_Text provided_
◆ ◆ ◆ ◆ ◆ ◆ ◆
The values of sustainability are important to all of us here, and I enthusiastically include myself. We therefore might hope that these too are built into us by natural selection. I shall tell you today that this is not so. On the contrary, there is something profoundly anti-Darwinian about the very idea of sustainability. But this is not as pessimistic as it sounds. Although we are products of Darwinism, we are not slaves to it. Using the large brains that Darwinian natural selection has given us, it is possible to fashion new values that contradict Darwinian values.

From a Darwinian point of view, the problem with sustainability is this: sustainability is all about long-term benefits of the world at the expense of short-term benefits. Darwinism encourages precisely the opposite values. Short-term genetic benefit is all that matters in a Darwinian world. Superficially, the values that will have been built into us will have been short-term values, not long-term ones.

But this is not a reason for despair, nor does it mean that we should cynically abandon the long-term future, gleefully scrap the Kyoto accords and similar agreements, and get our noses down in the trough of short-term greed. What it does mean is that we must work all the harder for the long-term future, in spite of getting no help from nature, precisely because nature is not on our side.

Humans are no worse than the rest of the animal kingdom. We are no more selfish than any other animals, just rather more effective in our selfishness and therefore more devastating. All animals do what natural selection programmed their ancestors to do, which is to look after the short-term interest of themselves and their close family, cronies and allies.

If any species in the history of life has the possibility of breaking away from short-term Darwinian selfishness and of planning for the distant future, it is our species. We are earth's last best hope, even if we are simultaneously the species most capable in practice of destroying life on the planet. When it comes to taking the long view we are literally unique. No other species is remotely capable of it. If we do not plan for the future, no other species will.
◆ ◆ ◆ ◆ ◆ ◆ ◆
_Given data_

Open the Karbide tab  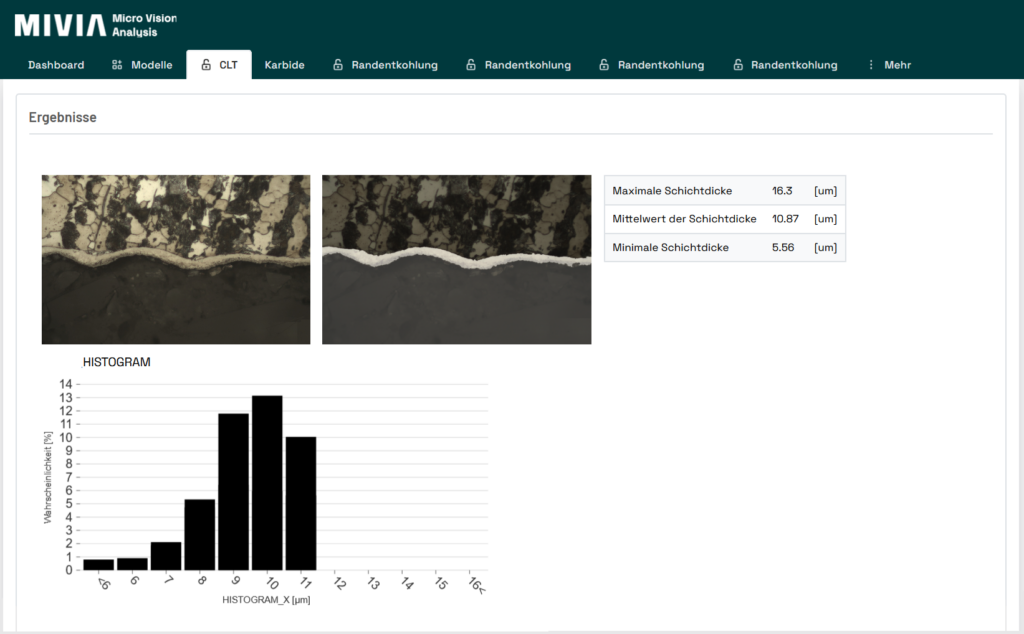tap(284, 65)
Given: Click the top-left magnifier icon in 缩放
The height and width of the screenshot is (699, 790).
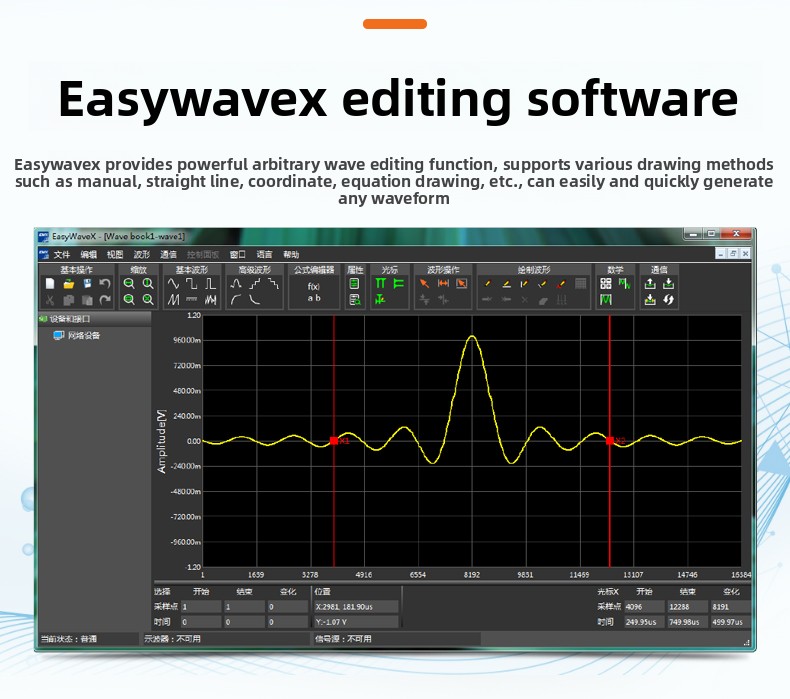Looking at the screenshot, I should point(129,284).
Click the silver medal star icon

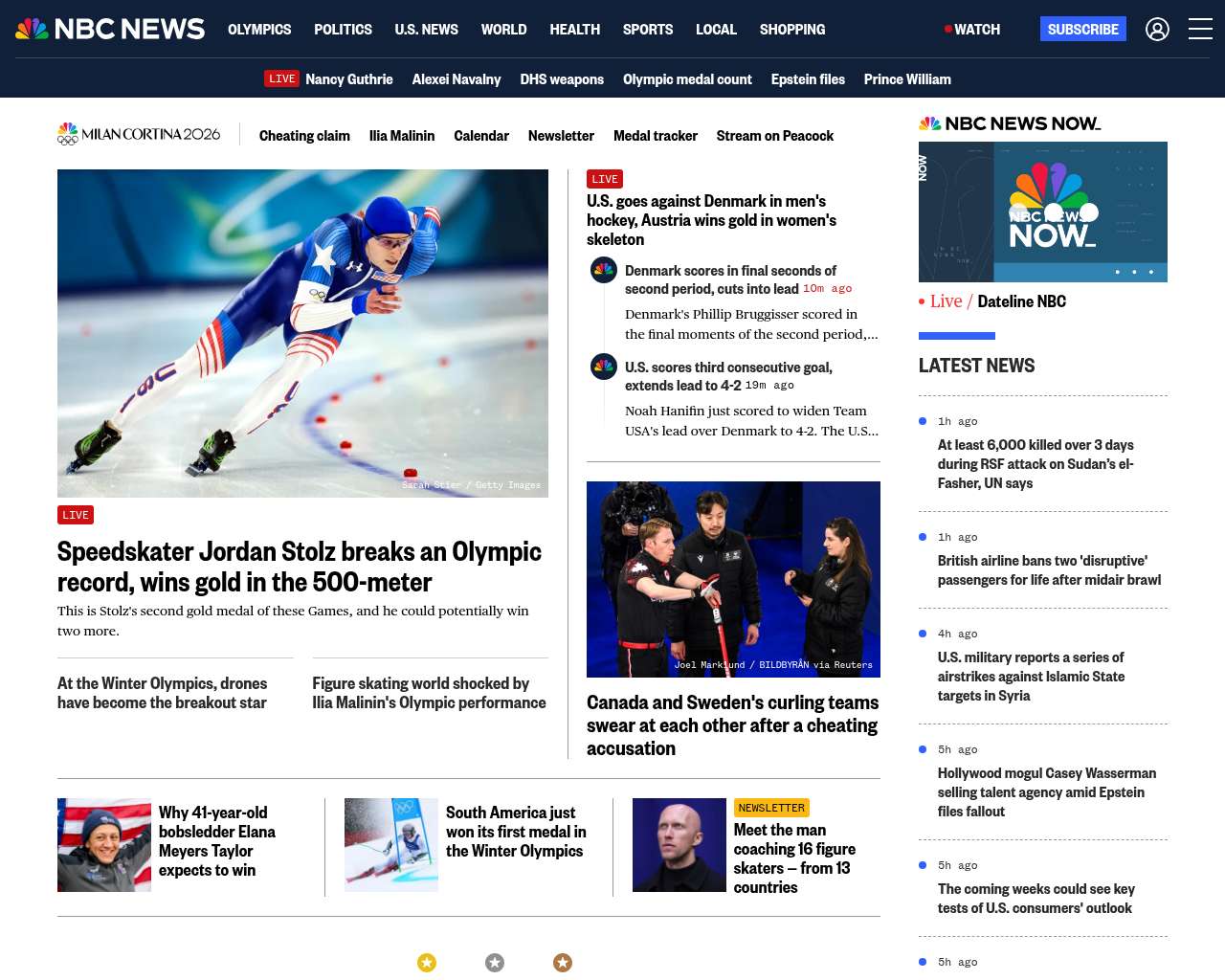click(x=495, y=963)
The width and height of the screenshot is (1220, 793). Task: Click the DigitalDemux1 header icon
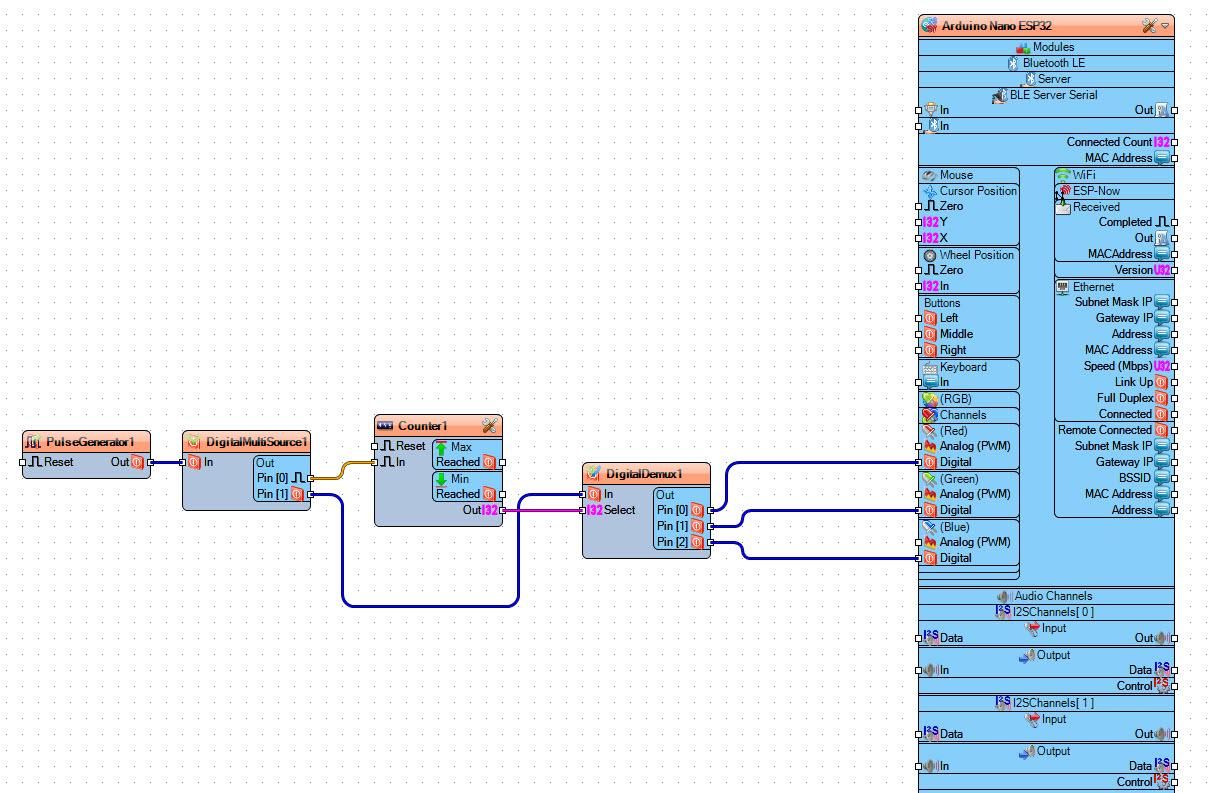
◆ ◆ ◆ ◆ ◆ ◆ ◆
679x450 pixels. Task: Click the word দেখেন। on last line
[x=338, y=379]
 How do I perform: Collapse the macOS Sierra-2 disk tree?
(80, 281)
◆ ◆ ◆ ◆ ◆ ◆ ◆
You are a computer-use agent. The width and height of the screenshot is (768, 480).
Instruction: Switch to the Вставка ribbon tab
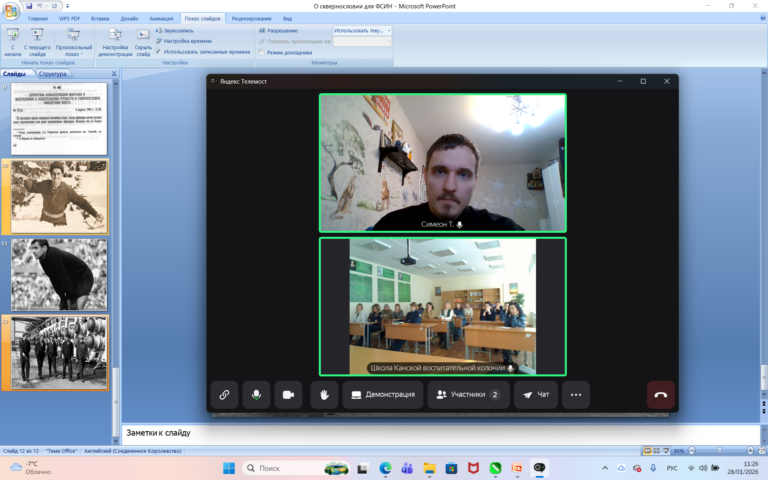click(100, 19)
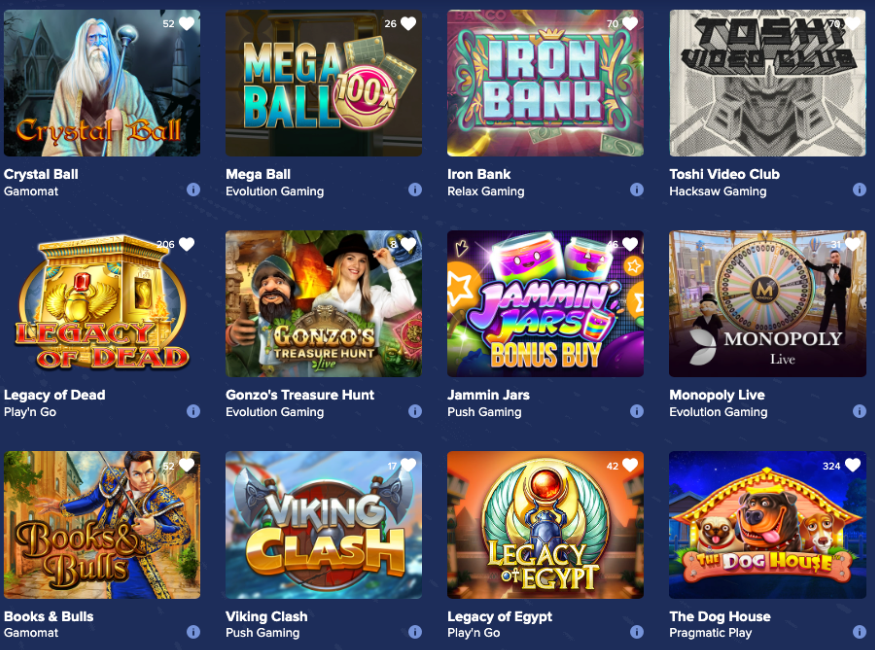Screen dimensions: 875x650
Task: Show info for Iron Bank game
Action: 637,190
◆ ◆ ◆ ◆ ◆ ◆ ◆
_Task instructions_
Can you reproduce word for word everything in the sustainability passage from "The values of" down to "contradict Darwinian values."?

_Result of the exercise_
The values of sustainability are important to all of us here, and I enthusiastically include myself. We therefore might hope that these too are built into us by natural selection. I shall tell you today that this is not so. On the contrary, there is something profoundly anti-Darwinian about the very idea of sustainability. But this is not as pessimistic as it sounds. Although we are products of Darwinism, we are not slaves to it. Using the large brains that Darwinian natural selection has given us, it is possible to fashion new values that contradict Darwinian values.